**Exercise brief:**
Output every line below exactly.

== == ==

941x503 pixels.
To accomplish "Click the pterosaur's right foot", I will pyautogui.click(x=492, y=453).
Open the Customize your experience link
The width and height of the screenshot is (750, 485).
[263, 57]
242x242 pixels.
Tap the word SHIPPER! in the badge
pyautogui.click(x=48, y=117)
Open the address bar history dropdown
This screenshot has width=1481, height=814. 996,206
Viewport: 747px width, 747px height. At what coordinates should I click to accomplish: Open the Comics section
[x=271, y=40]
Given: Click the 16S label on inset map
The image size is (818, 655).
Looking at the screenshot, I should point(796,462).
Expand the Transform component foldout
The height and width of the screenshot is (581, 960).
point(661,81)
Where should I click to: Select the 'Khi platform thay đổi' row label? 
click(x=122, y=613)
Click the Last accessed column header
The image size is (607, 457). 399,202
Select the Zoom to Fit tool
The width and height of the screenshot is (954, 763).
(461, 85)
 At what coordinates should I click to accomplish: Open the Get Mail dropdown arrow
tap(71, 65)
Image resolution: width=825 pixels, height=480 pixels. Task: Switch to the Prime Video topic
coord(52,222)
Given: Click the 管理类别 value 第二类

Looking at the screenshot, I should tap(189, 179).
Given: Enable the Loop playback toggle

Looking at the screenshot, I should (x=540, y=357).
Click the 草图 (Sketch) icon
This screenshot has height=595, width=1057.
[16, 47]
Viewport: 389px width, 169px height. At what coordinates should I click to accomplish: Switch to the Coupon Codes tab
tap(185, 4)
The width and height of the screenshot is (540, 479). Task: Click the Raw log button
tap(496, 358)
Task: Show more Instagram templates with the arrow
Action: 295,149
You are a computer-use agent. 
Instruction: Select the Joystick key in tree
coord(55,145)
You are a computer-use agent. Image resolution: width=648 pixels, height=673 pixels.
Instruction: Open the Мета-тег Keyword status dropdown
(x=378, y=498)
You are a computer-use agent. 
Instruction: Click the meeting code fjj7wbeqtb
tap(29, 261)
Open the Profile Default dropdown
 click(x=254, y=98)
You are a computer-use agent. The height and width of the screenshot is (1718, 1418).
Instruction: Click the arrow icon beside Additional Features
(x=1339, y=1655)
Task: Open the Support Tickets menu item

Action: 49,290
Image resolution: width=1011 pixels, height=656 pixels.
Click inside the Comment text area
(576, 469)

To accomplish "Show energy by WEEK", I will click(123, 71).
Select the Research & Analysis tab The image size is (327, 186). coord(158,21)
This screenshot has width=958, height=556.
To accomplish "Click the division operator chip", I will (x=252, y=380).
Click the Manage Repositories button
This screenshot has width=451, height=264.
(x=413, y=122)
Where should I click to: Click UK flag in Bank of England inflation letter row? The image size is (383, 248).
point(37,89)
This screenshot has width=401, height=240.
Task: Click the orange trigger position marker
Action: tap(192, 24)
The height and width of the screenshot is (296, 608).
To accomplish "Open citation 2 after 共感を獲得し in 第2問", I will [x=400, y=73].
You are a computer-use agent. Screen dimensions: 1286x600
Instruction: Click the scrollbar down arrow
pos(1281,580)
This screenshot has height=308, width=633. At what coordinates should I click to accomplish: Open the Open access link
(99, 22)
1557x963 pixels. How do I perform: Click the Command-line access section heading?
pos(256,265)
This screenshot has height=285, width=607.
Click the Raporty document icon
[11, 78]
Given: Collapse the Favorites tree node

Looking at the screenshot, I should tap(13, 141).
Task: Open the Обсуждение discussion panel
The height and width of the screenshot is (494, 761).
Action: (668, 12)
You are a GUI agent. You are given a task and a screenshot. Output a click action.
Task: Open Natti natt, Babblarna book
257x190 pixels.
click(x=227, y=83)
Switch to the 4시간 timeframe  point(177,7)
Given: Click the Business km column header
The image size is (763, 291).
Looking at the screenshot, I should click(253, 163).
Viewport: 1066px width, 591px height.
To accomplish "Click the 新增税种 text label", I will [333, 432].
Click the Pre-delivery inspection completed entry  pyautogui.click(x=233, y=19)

== == ==

**Answer section:**
941x503 pixels.
To accomplish "Click the pterosaur's right foot", I will pyautogui.click(x=492, y=453).
Open the Customize your experience link
The width and height of the screenshot is (750, 485).
[263, 57]
242x242 pixels.
Tap the word SHIPPER! in the badge
pyautogui.click(x=48, y=117)
Open the address bar history dropdown
This screenshot has width=1481, height=814. 996,206
Viewport: 747px width, 747px height. At what coordinates should I click to accomplish: Open the Comics section
[x=271, y=40]
Given: Click the 16S label on inset map
The image size is (818, 655).
Looking at the screenshot, I should point(796,462).
Expand the Transform component foldout
The height and width of the screenshot is (581, 960).
point(661,81)
Where should I click to: Select the 'Khi platform thay đổi' row label? 
click(x=122, y=613)
Click the Last accessed column header
The image size is (607, 457). 399,202
Select the Zoom to Fit tool
The width and height of the screenshot is (954, 763).
(461, 85)
 At what coordinates should I click to accomplish: Open the Get Mail dropdown arrow
tap(71, 65)
Image resolution: width=825 pixels, height=480 pixels. Task: Switch to the Prime Video topic
coord(52,222)
Given: Click the 管理类别 value 第二类

Looking at the screenshot, I should tap(189, 179).
Given: Enable the Loop playback toggle

Looking at the screenshot, I should (x=540, y=357).
Click the 草图 (Sketch) icon
This screenshot has height=595, width=1057.
[16, 47]
Viewport: 389px width, 169px height. At what coordinates should I click to accomplish: Switch to the Coupon Codes tab
tap(185, 4)
The width and height of the screenshot is (540, 479). Task: Click the Raw log button
tap(496, 358)
Task: Show more Instagram templates with the arrow
Action: 295,149
You are a computer-use agent. 
Instruction: Select the Joystick key in tree
coord(55,145)
You are a computer-use agent. Image resolution: width=648 pixels, height=673 pixels.
Instruction: Open the Мета-тег Keyword status dropdown
(x=378, y=498)
You are a computer-use agent. 
Instruction: Click the meeting code fjj7wbeqtb
tap(29, 261)
Open the Profile Default dropdown
 click(x=254, y=98)
You are a computer-use agent. The height and width of the screenshot is (1718, 1418).
Instruction: Click the arrow icon beside Additional Features
(x=1339, y=1655)
Task: Open the Support Tickets menu item

Action: 49,290
Image resolution: width=1011 pixels, height=656 pixels.
Click inside the Comment text area
(576, 469)

To accomplish "Show energy by WEEK", I will click(123, 71).
Select the Research & Analysis tab The image size is (327, 186). coord(158,21)
This screenshot has width=958, height=556.
To accomplish "Click the division operator chip", I will (x=252, y=380).
Click the Manage Repositories button
This screenshot has width=451, height=264.
(x=413, y=122)
Where should I click to: Click UK flag in Bank of England inflation letter row? The image size is (383, 248).
point(37,89)
This screenshot has width=401, height=240.
Task: Click the orange trigger position marker
Action: tap(192, 24)
The height and width of the screenshot is (296, 608).
To accomplish "Open citation 2 after 共感を獲得し in 第2問", I will [x=400, y=73].
You are a computer-use agent. Screen dimensions: 1286x600
Instruction: Click the scrollbar down arrow
pos(1281,580)
This screenshot has height=308, width=633. At what coordinates should I click to accomplish: Open the Open access link
(99, 22)
1557x963 pixels. How do I perform: Click the Command-line access section heading?
pos(256,265)
This screenshot has height=285, width=607.
Click the Raporty document icon
[11, 78]
Given: Collapse the Favorites tree node

Looking at the screenshot, I should tap(13, 141).
Task: Open the Обсуждение discussion panel
The height and width of the screenshot is (494, 761).
Action: (668, 12)
You are a GUI agent. You are given a task and a screenshot. Output a click action.
Task: Open Natti natt, Babblarna book
257x190 pixels.
click(x=227, y=83)
Switch to the 4시간 timeframe  point(177,7)
Given: Click the Business km column header
The image size is (763, 291).
Looking at the screenshot, I should click(253, 163).
Viewport: 1066px width, 591px height.
To accomplish "Click the 新增税种 text label", I will [333, 432].
Click the Pre-delivery inspection completed entry  pyautogui.click(x=233, y=19)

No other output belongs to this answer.